Biemel (1987:81-83) – Dasein

(… Dasein) é composto de duas palavras: Da e Sein. Da é geralmente traduzido como aí, Dasein como ser-aí. Mas essa tradução não transmite o significado heideggeriano da palavra. O português aí traduz Da como um advérbio de lugar. No entanto, para Heidegger, Da não designa um determinado lugar, mas a abertura do Dasein sobre o ente. Esta abertura, que entreabre o espaço, é chamada por Heidegger de irrupção (Einbruch) no espaço. Eis a definição que ele dá de Da (em 1929, no final desta apresentação citaremos a que ele dá em 1947, de modo a marcar a evolução de seu pensamento). “Das Da ist der in sich auf gebrochene Raum (GA27)”: o ‘Da’ é o espaço aberto pela irrupção do homem. O homem, entendido como Dasein, não é um mero “objeto” presente no espaço, como uma mesa ou uma pedra, mas o ente que revela (abre) o espaço e que é ele mesmo espacial, no sentido de que espacializa (GA27:69 sg.).

Da não é, portanto, na terminologia heideggeriana, um simples aí, nem um lugar determinado dentro do espaço, mas, como o próprio Heidegger coloca, “ein Umkreis von Offenbarkeit” (GA27), “uma zona desvelada”. Este termo precisa ser explicado. Poderia significar: uma zona que contém entes que são manifestos (desvelados). Mas se é isso que Heidegger quis dizer, ele deveria ter usado a expressão: Umkreis von Offenbarem. Se ele escreve “Offenbarkeit” em vez de “Offenbarem”, é porque quer insistir na atividade de revelação do homem. A “Umkreis von Offenbarkeit” é a clareação do homem, de tal forma que, graças a ele, os entes podem se manifestar. Podemos definir o homem como o ente que se abre, a cada instante, uma determinada zona desvelada graças à sua atividade de desvelamento (GA27).
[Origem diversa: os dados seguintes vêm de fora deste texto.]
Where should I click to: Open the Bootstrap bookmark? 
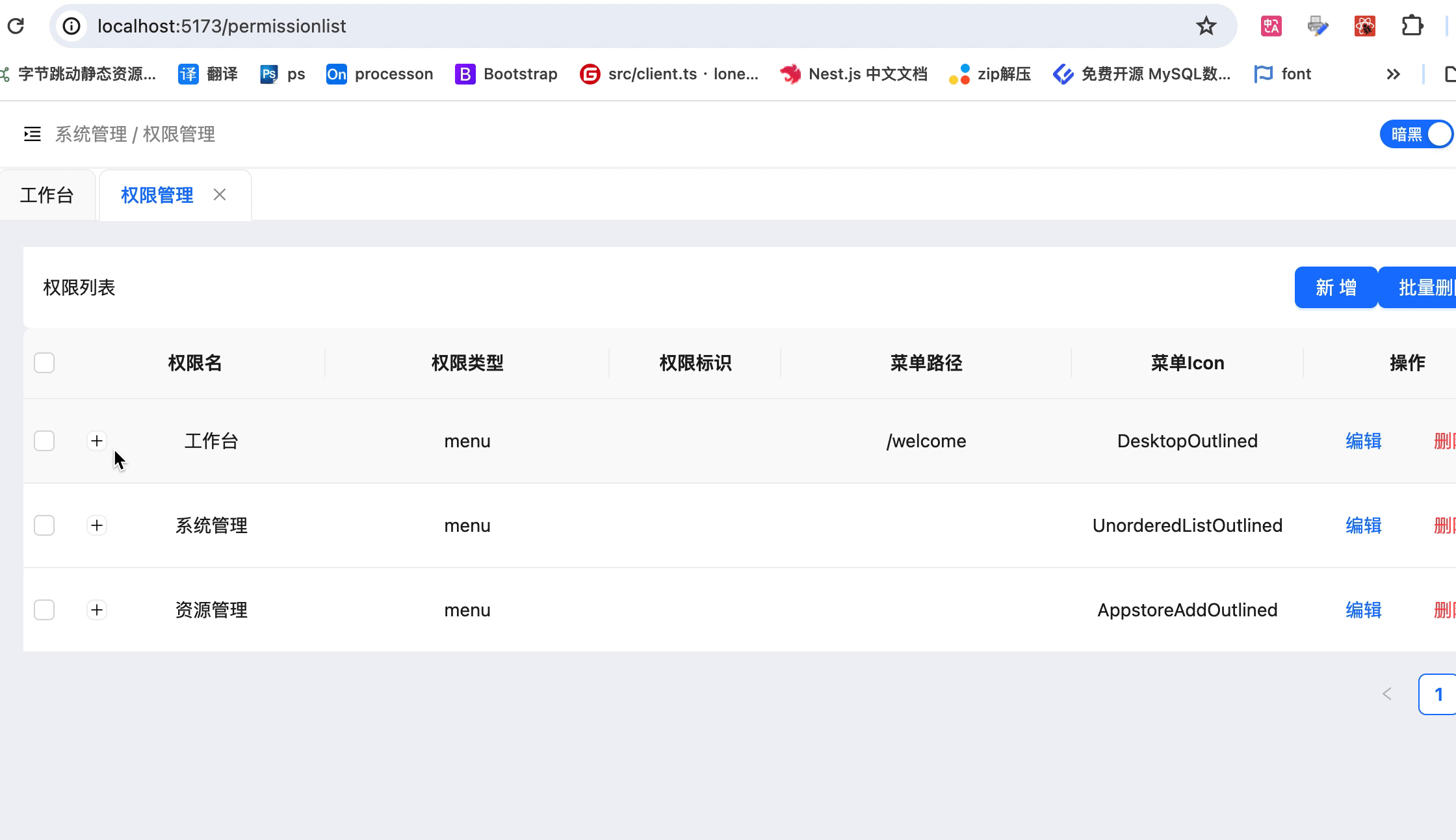506,74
Se quisermos tentar entender o pensamento de Heidegger, não podemos subestimar a importância desse significado de “Da”. A determinação do homem, de acordo com Heidegger, é estar aberto. Por meio da abertura, é possível que ele encontre entes: utensílios, seres simplesmente dados ou pessoas. Essa abertura possibilita o encontro com o que é, porque, graças a ela, o homem se torna livre para o que é, deixando-o ser o que é (GA9).

Por meio dessa abertura, o homem irrompe na totalidade do ente. E essa irrupção torna o ente manifesto para ele. Isso acontece em todo comportamento essencial, no pensamento filosófico, bem como na arte ou na ciência. É por isso que Heidegger escreve em O que é metafísica? (GA9) “O homem — esse ente entre outros entes — “busca a pesquisa científica”. O que acontece nessa busca é nada menos do que a irrupção de um ente, chamado homem, no conjunto dos entes, e isso de tal forma que, nessa irrupção e por meio dela, o ente vem a desabrochar no que é e como é. A irrupção que faz com que o ente desabroche ajuda, à sua maneira, o ente a se tornar ele mesmo (GA9).

E no curso que citamos acima, lemos: “Assim, cada existência humana provoca e é sempre encontrada como tendo provocado uma irrupção de um tipo especial no ente, que, além disso, pode ser anterior à existência do homem. Mas essa irrupção não é um ato pelo qual o homem se interpõe entre os entes, pelo contrário, ela é realizada de tal forma que nela o ente se manifesta enquanto ente (GA27).

Da é, portanto, para Heidegger, a zona desvelada que cada homem traz consigo desde o início, graças à sua atividade de desvelamento, e dentro da qual ele pode encontrar o ente que se tornou manifesto. A abertura revela e determina a essência extática do homem.